- _PROBLEM SET_:
1 – According to the agricultural law post below, on what date did the United States Supreme Court agree to hear the Clean Water Act case?
2 – Print the part of the agricultural law post below that opens with the words containing "- Ag Docket" and closes with "Happy new year!".
3 – Write what comes next in the agricultural law post below, starting after its last sentence.

- _SOURCE_:
- Ag Docket
As we move into 2020, we're dedicating this post to reviewing important agricultural law developments from the past year. Most of these issues continue to evolve, and we look forward to providing updates as they occur. Happy new year!
On February 19, 2019, the United States Supreme Court granted certiorari in a Clean Water Act (CWA) case with far-reaching implications for many industries, including agriculture. The case is Hawai‘i Wildlife Fund v. Cnty. of Maui, 886 F.3d 737 (9th Cir. 2018), and the question is: Does the CWA require an NPDES permit when pollutants originate from a point source but are conveyed to navigable waters by a nonpoint source, such as groundwater?

- _DATA ROWS_:

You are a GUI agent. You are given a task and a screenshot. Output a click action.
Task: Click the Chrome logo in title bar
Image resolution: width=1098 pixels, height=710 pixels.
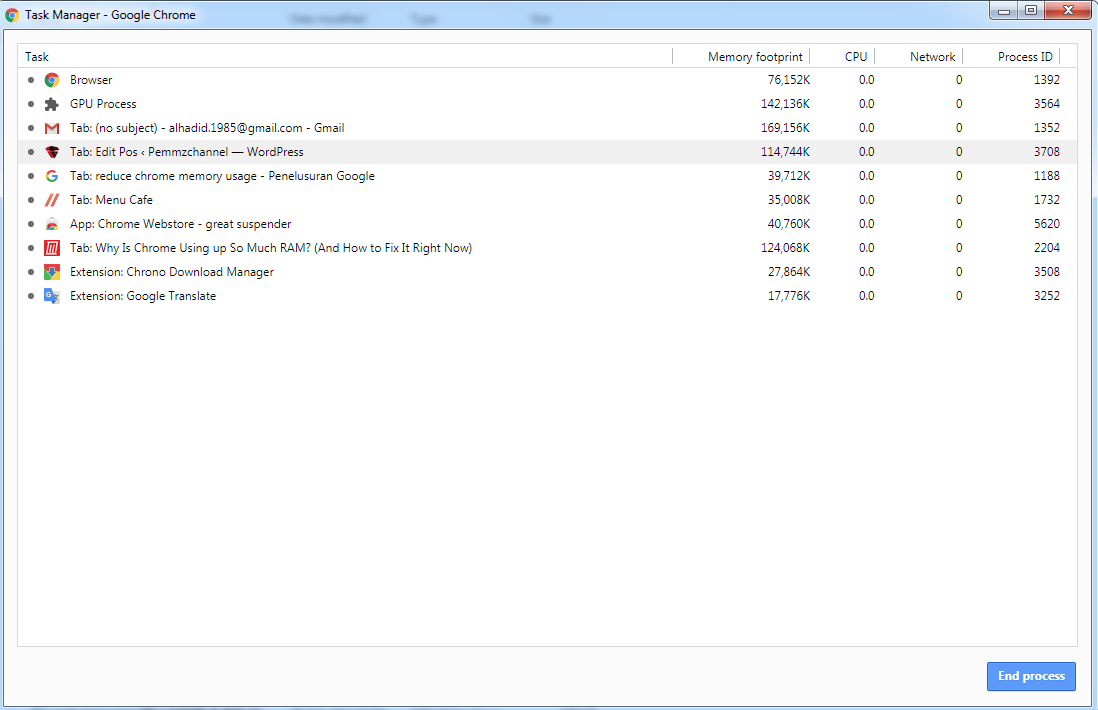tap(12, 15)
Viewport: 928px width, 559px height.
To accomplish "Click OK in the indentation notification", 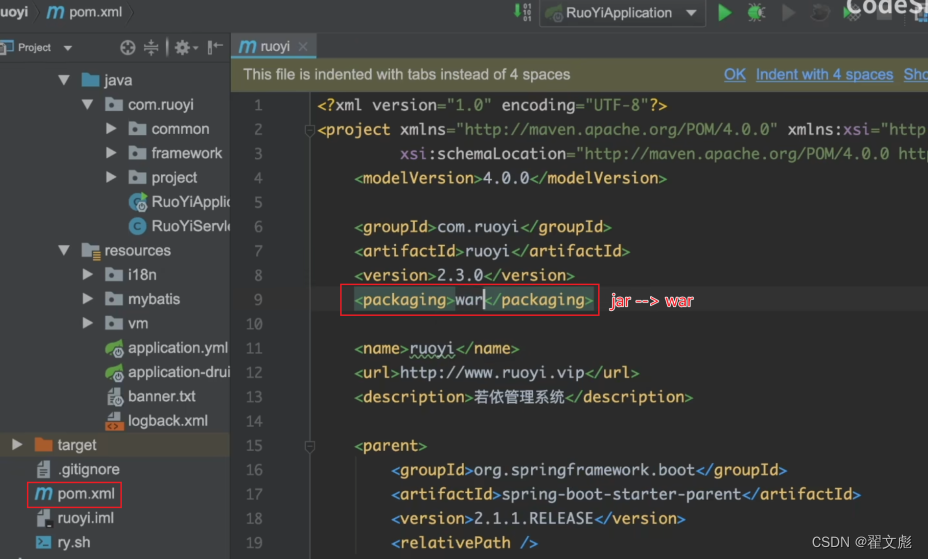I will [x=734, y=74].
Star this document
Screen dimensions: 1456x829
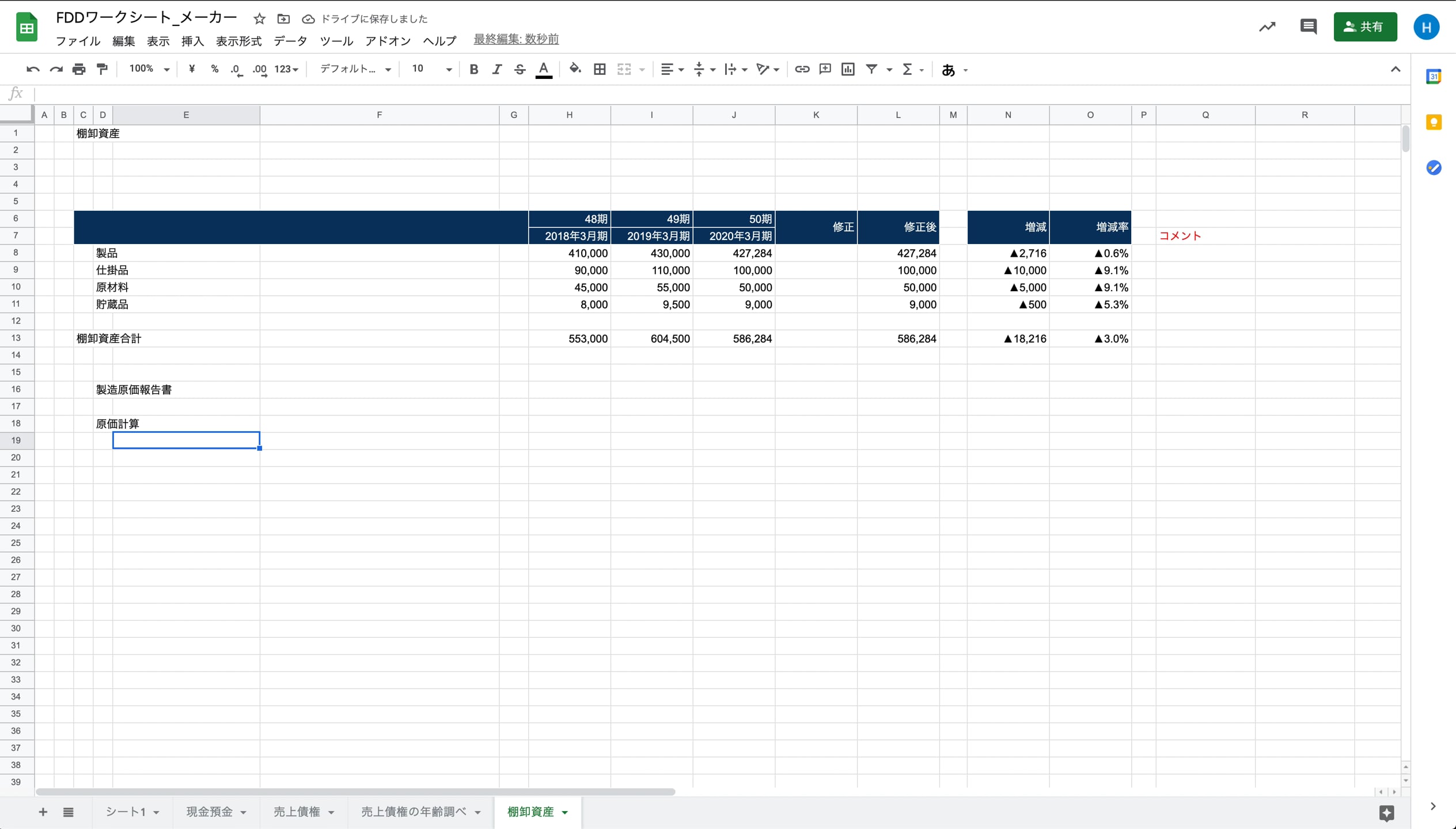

- _ANSWERS TO EACH TASK_:
1 – February 19, 2019.

2 –
- Ag Docket
As we move into 2020, we're dedicating this post to reviewing important agricultural law developments from the past year. Most of these issues continue to evolve, and we look forward to providing updates as they occur. Happy new year!

3 –
In County of Maui, the Ninth Circuit ruled that the county had violated the CWA by discharging pollutants from a point source into navigable waters without an NPDES permit. What makes the case unique is that the point sources at issue—wastewater injection wells—did not discharge the pollutants directly into the navigable water, the Pacific Ocean. Rather, the county injected the pollutant (treated wastewater called effluent) into groundwater, which carried the effluent from the point source to the navigable water. The Ninth Circuit ruled that because the indirect discharges were “fairly traceable” from the injection wells to the Ocean, an NPDES permit was required. On April 12, 2018, the Fourth Circuit generally followed the reasoning of the Ninth Circuit in County of Maui in Upstate Forever v. Kinder Morgan Energy Partners, L.P., 887 F.3d 637 (4th Cir. 2018). On September 24, 2018, the Sixth Circuit took a different approach in two cases and held that the Clean Water Act does not apply to pollutants that travel through groundwater before entering navigable waters. Tennessee Clean Water Network, et al. v. TVA , 905 F.3d 436 (6th Cir. 2018); Kentucky Waterways Alliance v. Kentucky Utilities Co., 905 F.3d 925 (6th Cir. 2018). This split in circuits led to the Supreme Court agreeing to hear the case. On April 12, 2019, the EPA issued its first interpretive statement on this issue, contending that Congress intended, in establishing the NPDES program, to leave the regulation of all releases of pollutants to groundwater to the states. See 4 Fed. Reg. 16,810 (April 23, 2019).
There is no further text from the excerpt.